BEIRUT –– A statement in the name of the Al Qaeda-linked militant group Islamic State in Iraq and the Levant (ISIL) claimed responsibility on Saturday for a suicide bombing in the Hizbollah stronghold of southern Beirut that killed at least five people two days ago.
The purported ISIL claim, which also warned of further attacks, came in a statement responding to an offensive against the group by rival forces in northern Syria over the last two days in which dozens of people have been killed.
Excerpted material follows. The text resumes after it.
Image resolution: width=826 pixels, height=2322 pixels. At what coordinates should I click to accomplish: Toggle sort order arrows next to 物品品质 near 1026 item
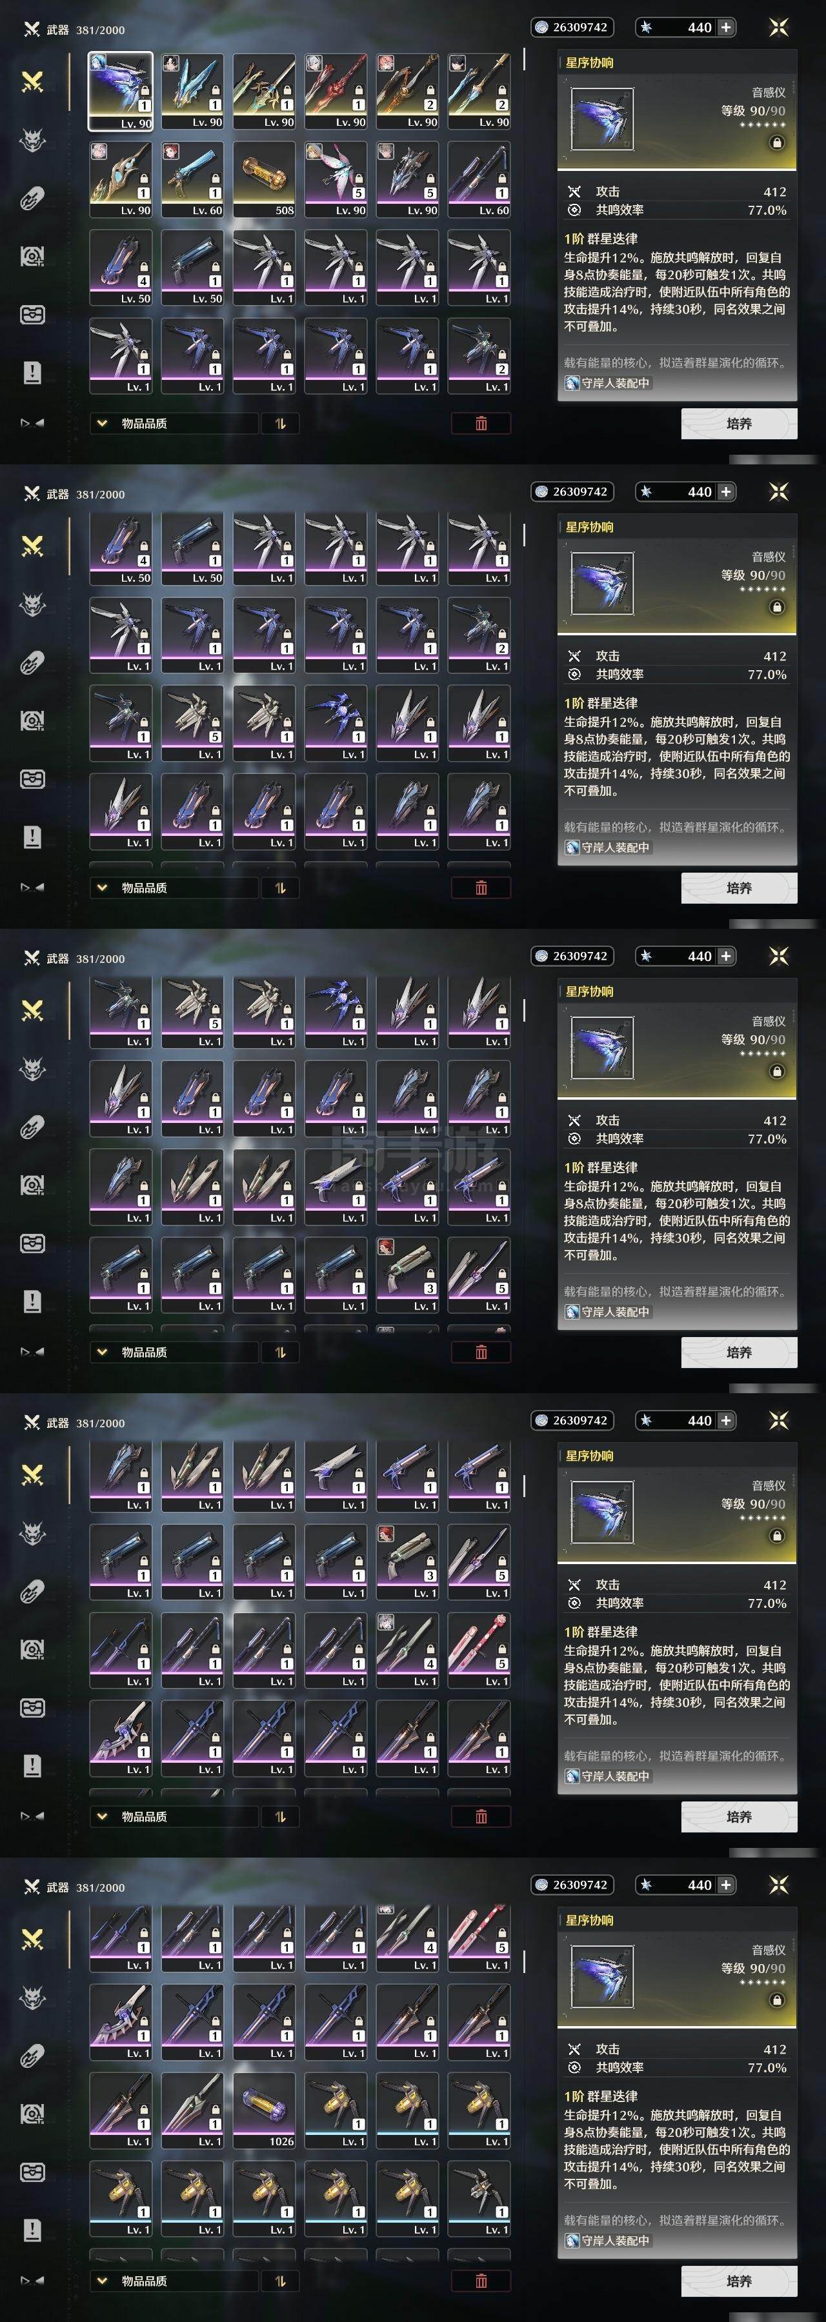click(x=280, y=2281)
The statement said the fighting in Syria had been launched at a time when the Islamic State had “breached the borders and penetrated the security system of the Party of Satan in Lebanon” — an ironic reference to Hizbollah, whose name means Party of God in Arabic.
ISIL said it had “struck its stronghold in the so-called security zone in southern suburbs of Beirut on Thursday... in the first small installment of a heavy account that awaits these shameless criminals”.
If confirmed, it would be the first time that ISIL had claimed responsibility for an attack in Beirut, which has suffered a wave of bombings since last summer, mostly targeting Hizbollah and its allies.
Two suicide bombers struck the Iranian embassy in southern Beirut in November in an attack claimed by the Al Qaeda-linked Abdullah Azzam Brigades, whose leader died in a Lebanese military hospital on Saturday.
The army said Thursday’s attack had been carried out by a suicide bomber identified through DNA tests as Qutaiba Mohamad Al Satem. Lebanese media said Satem was a 19-year-old from Wadi Khaled, in north Lebanon close to the Syrian border.